There were a lot of things that really stood out to me in the book and connected with some aspects of our culture. Here are just a few of them.
In the community there is no violence because of sameness and to me this symbolizes how our world still has violence between people because of differences. The community in The Giver works so cohesively because of Sameness and I think that Lowry is trying to tell us that our culture is divided and there would be less violence and more cohesiveness if we accepted our differences for one common goal, to make the world a better place.
Einstein once said, "If people are good only because they fear punishment, and hope for reward, then we are a sorry lot indeed." We shouldn't mind other's beliefs on things such as religion and we should put aside our differences and be good simply because it's morally the right thing to do. We should want to better mankind regardless of cultural and religious differences and try and avoid violence at all costs.

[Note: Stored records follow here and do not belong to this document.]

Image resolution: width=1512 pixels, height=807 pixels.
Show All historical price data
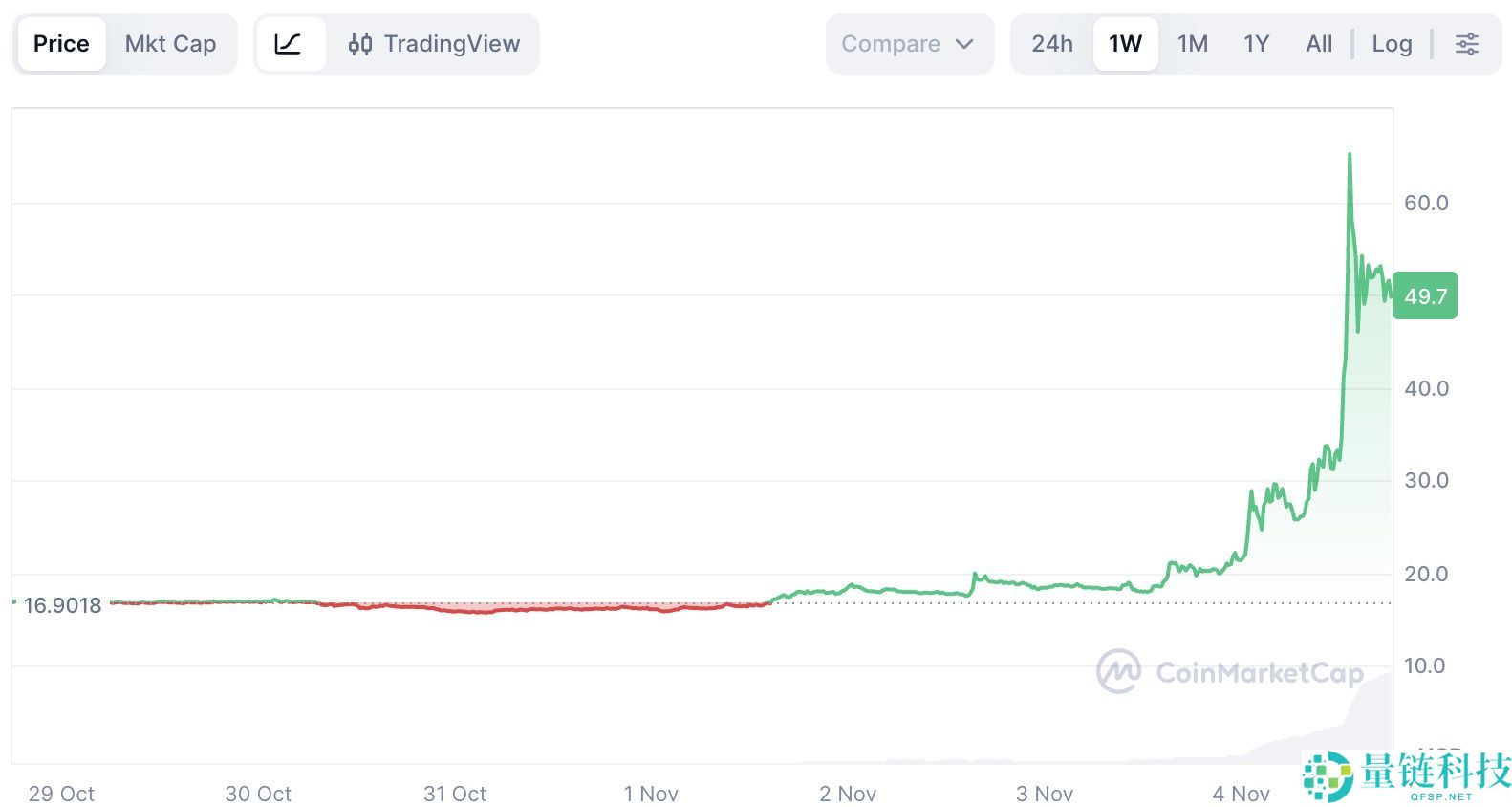[x=1318, y=43]
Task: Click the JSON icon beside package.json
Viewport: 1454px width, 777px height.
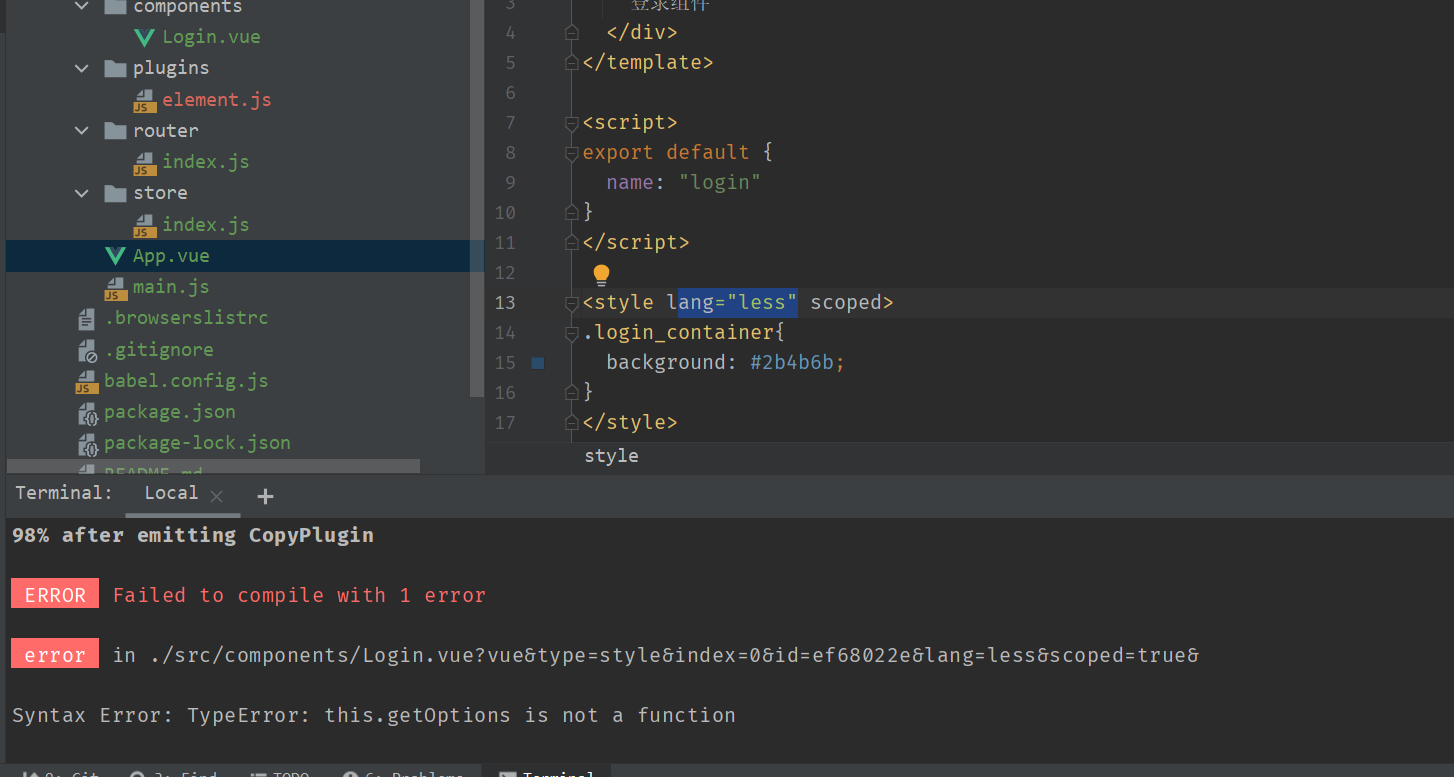Action: pyautogui.click(x=86, y=411)
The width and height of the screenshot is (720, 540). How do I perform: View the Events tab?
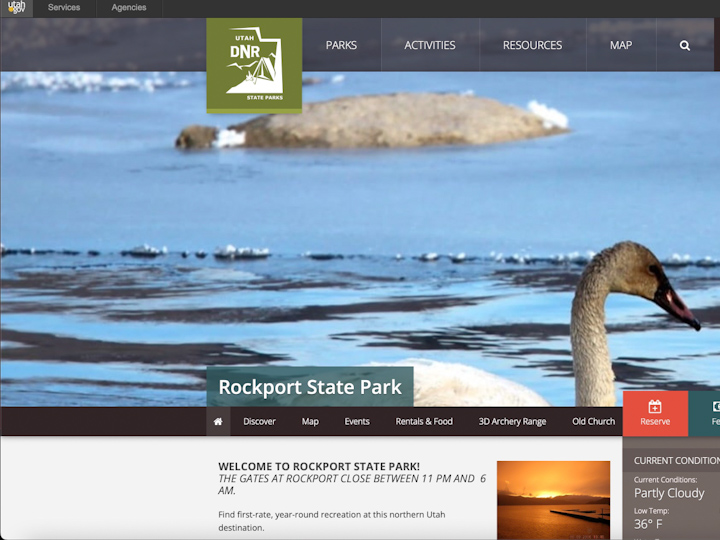[357, 421]
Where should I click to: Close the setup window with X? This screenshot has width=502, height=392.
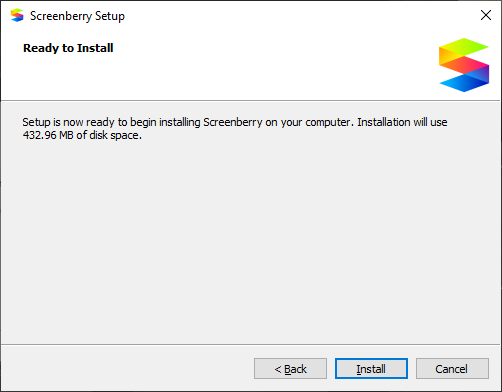[486, 15]
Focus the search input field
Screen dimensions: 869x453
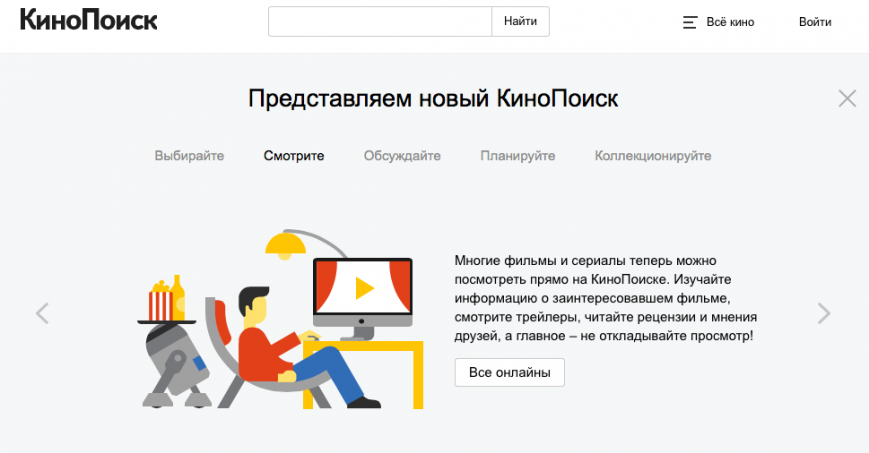380,21
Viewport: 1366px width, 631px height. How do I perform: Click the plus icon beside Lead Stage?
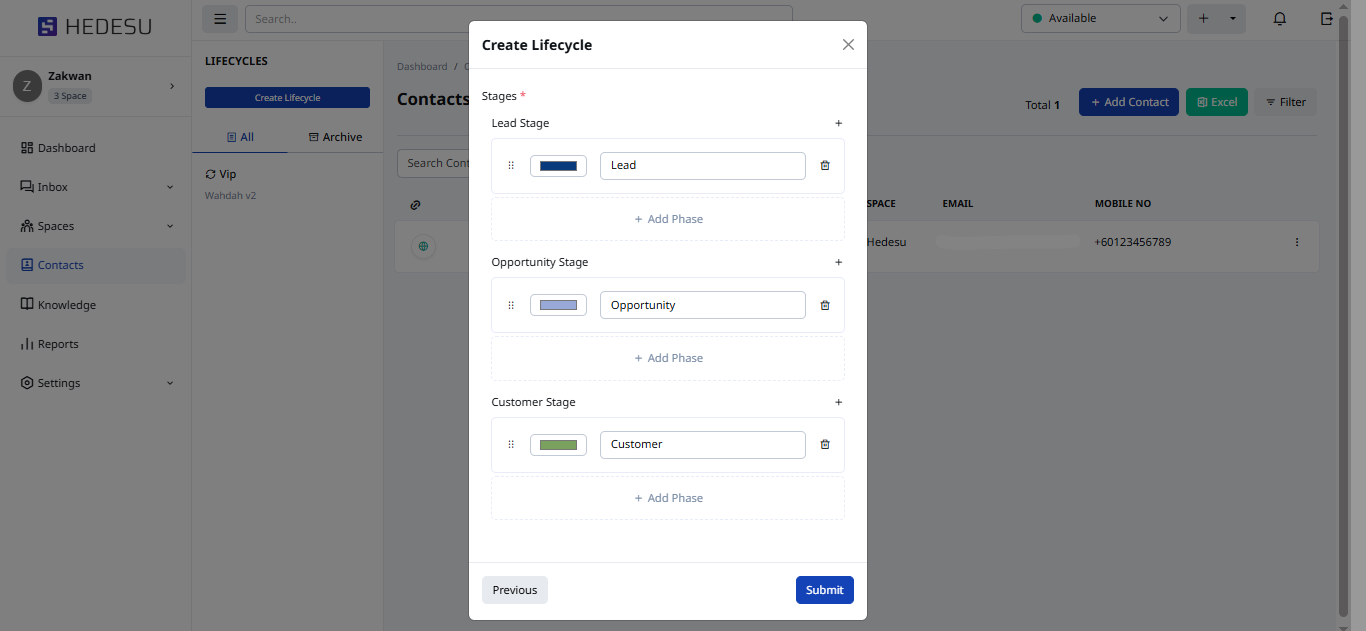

I found it interesting how in The Giver the community is controlled by their lack of choice, while we are divided by our choices. We've been learning how the media and advertisers are dividing us by our interests and we our divided within society by our choices. Just think of the way people perceive someone to be by their appearance, we're judging people without even knowing it.
I believe that Lowry is implying that we have choice, but are we always making our own choices? In other words, are some of our choices being made for us by others? We've learned in class that our choices are definitely influenced by others. I think Lowry is showing us that this is what happens if we lose our freedom of choice, she is reminding us to stay in control of our choices rather than being controlled by our choices. We should try and make our own choices and not judge others on their own choices.
Lowry creates the community without emotions and color and it really made me think of how much we take our vision for granted. People in my history class can't even stay awake through a black and white video and it represents how some people forget that at sometime that black and white videos were all we had. Before that, there were no motion pictures.
I'm glad that we have color now, but I think that everyone should see something in black and white to appreciate what we have today and not to take it for granted. The world is a beautiful place and I'm glad that we have cameras to take pictures, because as they say a picture is worth a thousand words.
In the Giver we see how people are separated by their age and treated differently based on their age. Elders live in the House of the Old, their is the Childless Adults area, and the nurturing center. We come to learn in the novel that the Giver is rarely used and only used when something comes up that's never came up before. This shows how our society takes elders wisdom for granted.
I believe that younger people simply don't have the patience they once did to listen to elders. They are so excited about video games, Facebook, and life in the fast lane that they find it hard to sit down and hear of an elder's advice or hear a story of significance from their life. I just think that our culture is beginning to take elder's wisdom for granted. When Rosemary died the Giver lost her memories, we need to remember that we don't get to just download our grandparents memories and that time is limited so you should take the time to learn from someone with lots of life experience.
I believe that the last paragraph connects with how Lowry sets up the family unit that does not have love and has kids and parents selected for one another. They are created by genetic scientists. Lowry shows a family that has no love, no grandparents, no warm feeling around holidays. What she wrote connects with us today, the family isn't valued as it once was.
A family watching a televisions show together once or twice a week was really common back in the day and now everyone has cell phones, they're on the go and they don't want to slow down now to take leisure time. I believe she's saying that families should stay close and not drift apart like how they seem to be in today's culture.
That was just a few ideas that came to me as I read the novel and I thought that it signified what some writers call a "cultural crisis."